Excerpted text:
[Start of Attachment]
- Ann Kellett, PhD
- Public Health, Research, Show on VR homepage
Current strategies for minimizing non-urgent visits to emergency departments are questionable, study finds
Study sheds light on gaps between the reasons patients give for their visit, their actual need for care and their final diagnosis
Emergency departments in the United States have more than 140 million visits each year—a rate of four visits for every 10 people—that cost nearly $80 billion. Each interaction is carefully documented, including the reasons the patient gives for the visit upon arrival and the diagnosis for the illness or injury the doctor reports when the patient is discharged.
But how often do doctors and patients agree about how serious the situation is based on what the patient says when they arrive?
Not as often as you might think. A new, cross-sectional study found that emergency department doctors and patients agree on the urgency level only about 38 percent to 57 percent of the time. The research, by Benjamin Ukert, PhD, with the Texas A&M University School of Public Health, and colleagues at the University of Alabama at Birmingham and University of South Carolina, was published in the journal of the American Medical Association.
“This is important because nearly 40 percent of emergency department visits are not medical emergencies, which is very costly financially and in terms of staffing and other hospital resources,” Ukert said. “As a result, state legislatures and health insurers have implemented policies to transfer less-urgent cases to doctors’ offices and urgent care centers, but clinicians face profound challenges in making this decision based on what patients tell them about their condition.”
This legal process—retrospective review and adjudication—is based on medical claims and algorithms related to discharge diagnoses and can be used to decide whether insurance pays for emergency care.
“Our findings fundamentally challenge this plan design because if patients and doctors provide different evaluations of the urgency of the condition, then incentives to reduce emergency room visits may not be effective,” Ukert said. “For example, if patients could go to a primary care doctor but payment policies rely on reviewing the patient’s diagnosis and treatment after the visit to determine whether the physician assessed the condition correctly, then this would require patients to know that their condition could be treated in a doctor’s office instead of an emergency department.”
[End of Attachment]
Listed records:
[Start of Attachment]
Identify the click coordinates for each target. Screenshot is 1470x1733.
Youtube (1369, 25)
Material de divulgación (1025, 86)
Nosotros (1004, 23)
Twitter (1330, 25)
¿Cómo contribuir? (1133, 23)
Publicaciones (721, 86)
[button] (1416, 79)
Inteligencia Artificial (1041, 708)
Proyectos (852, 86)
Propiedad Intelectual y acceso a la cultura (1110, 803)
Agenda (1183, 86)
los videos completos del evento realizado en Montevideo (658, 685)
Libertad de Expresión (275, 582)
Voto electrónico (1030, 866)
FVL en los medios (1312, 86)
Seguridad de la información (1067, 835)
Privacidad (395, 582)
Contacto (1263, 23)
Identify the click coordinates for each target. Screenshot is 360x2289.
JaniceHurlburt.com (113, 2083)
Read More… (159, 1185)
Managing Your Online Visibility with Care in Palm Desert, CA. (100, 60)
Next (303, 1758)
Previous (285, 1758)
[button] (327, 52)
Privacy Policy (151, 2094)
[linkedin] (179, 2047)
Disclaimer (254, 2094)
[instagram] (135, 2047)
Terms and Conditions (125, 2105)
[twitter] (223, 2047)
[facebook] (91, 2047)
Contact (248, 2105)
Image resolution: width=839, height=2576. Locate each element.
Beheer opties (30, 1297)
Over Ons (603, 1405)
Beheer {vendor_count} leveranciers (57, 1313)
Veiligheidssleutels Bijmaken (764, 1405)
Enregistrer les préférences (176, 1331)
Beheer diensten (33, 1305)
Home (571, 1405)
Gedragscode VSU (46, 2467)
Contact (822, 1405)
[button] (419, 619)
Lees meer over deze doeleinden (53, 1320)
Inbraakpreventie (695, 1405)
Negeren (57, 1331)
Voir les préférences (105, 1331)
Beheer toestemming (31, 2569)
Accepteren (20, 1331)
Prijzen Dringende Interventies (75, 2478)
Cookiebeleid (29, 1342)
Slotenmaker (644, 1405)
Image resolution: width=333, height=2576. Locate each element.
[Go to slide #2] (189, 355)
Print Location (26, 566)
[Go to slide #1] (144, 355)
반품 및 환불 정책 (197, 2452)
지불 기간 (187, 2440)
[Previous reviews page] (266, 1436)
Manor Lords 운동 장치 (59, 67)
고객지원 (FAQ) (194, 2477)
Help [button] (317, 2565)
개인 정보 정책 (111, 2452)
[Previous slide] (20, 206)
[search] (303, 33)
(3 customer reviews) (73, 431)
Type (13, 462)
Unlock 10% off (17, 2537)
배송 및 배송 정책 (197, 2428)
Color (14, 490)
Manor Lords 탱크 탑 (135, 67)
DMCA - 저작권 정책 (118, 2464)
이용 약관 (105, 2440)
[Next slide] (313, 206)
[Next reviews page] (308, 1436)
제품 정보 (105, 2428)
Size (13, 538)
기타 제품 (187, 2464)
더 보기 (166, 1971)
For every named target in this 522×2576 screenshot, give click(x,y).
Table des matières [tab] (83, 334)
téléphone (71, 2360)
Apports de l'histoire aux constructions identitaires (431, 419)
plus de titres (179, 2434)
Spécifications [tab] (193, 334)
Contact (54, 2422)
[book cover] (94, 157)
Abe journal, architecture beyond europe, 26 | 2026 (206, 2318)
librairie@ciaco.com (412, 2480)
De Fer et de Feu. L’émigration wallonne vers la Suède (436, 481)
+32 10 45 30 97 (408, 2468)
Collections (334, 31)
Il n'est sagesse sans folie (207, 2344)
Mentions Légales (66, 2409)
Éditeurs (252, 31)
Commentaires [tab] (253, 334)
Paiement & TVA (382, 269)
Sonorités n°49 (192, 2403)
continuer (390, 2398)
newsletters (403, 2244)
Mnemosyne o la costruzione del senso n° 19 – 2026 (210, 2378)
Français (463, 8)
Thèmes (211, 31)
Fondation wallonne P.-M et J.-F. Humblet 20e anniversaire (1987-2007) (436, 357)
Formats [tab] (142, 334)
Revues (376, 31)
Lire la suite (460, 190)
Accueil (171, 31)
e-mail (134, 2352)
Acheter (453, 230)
[End of Attachment]
Apply what you read:
A. In the emergency department article, take the part that opens with "This legal process—retrospective" and closes with "for emergency care.", and substitute "billing records" for "medical claims".
B. Extend the emergency department article past its last sentence.
The material has no connection to the emergency department article.

Outputs for the tasks:
A.
This legal process—retrospective review and adjudication—is based on billing records and algorithms related to discharge diagnoses and can be used to decide whether insurance pays for emergency care.

B.
To shed light on concerns about the use of retrospective review for emergency departments, the researchers characterized visits to high-level groups based on the medical urgency of the presenting reasons for visit and to explore the concordance between discharge diagnoses and reasons for visit. They mapped all possible discharge diagnoses to the same reasons for visit for 190.7 million emergency department visits among adults aged 18 years or older for 2018 and 2019 using data from the National Hospital Ambulatory Medical Care Survey.
Most emergency room patients were women (57 percent) and had public health insurance, including Medicare (24.9 percent) and Medicaid (25.1 percent). Visits resulted in hospitalization for 13.2 percent of visits.
The researchers found that 38.5 percent of emergency department visits were classified with 100 percent certainty as involving injuries, needing emergency care, being treatable by primary care, not urgent, or related to mental health or substance use disorders, based on discharge diagnoses. In comparison, only 0.4 percent were classified the same way based on the reason patients gave for their visit.
“In sum, we found no association between the reasons patients gave for their visit at the time of arrival at an emergency department, their need for emergency department care and their final discharge diagnosis,” Ukert said.
For example, the team found that even among discharge diagnoses defined and classified as very emergent, such as strokes or heart attacks, the initial reasons given for the visit for these conditions were likewise classified as emergent only 47 percent of the time.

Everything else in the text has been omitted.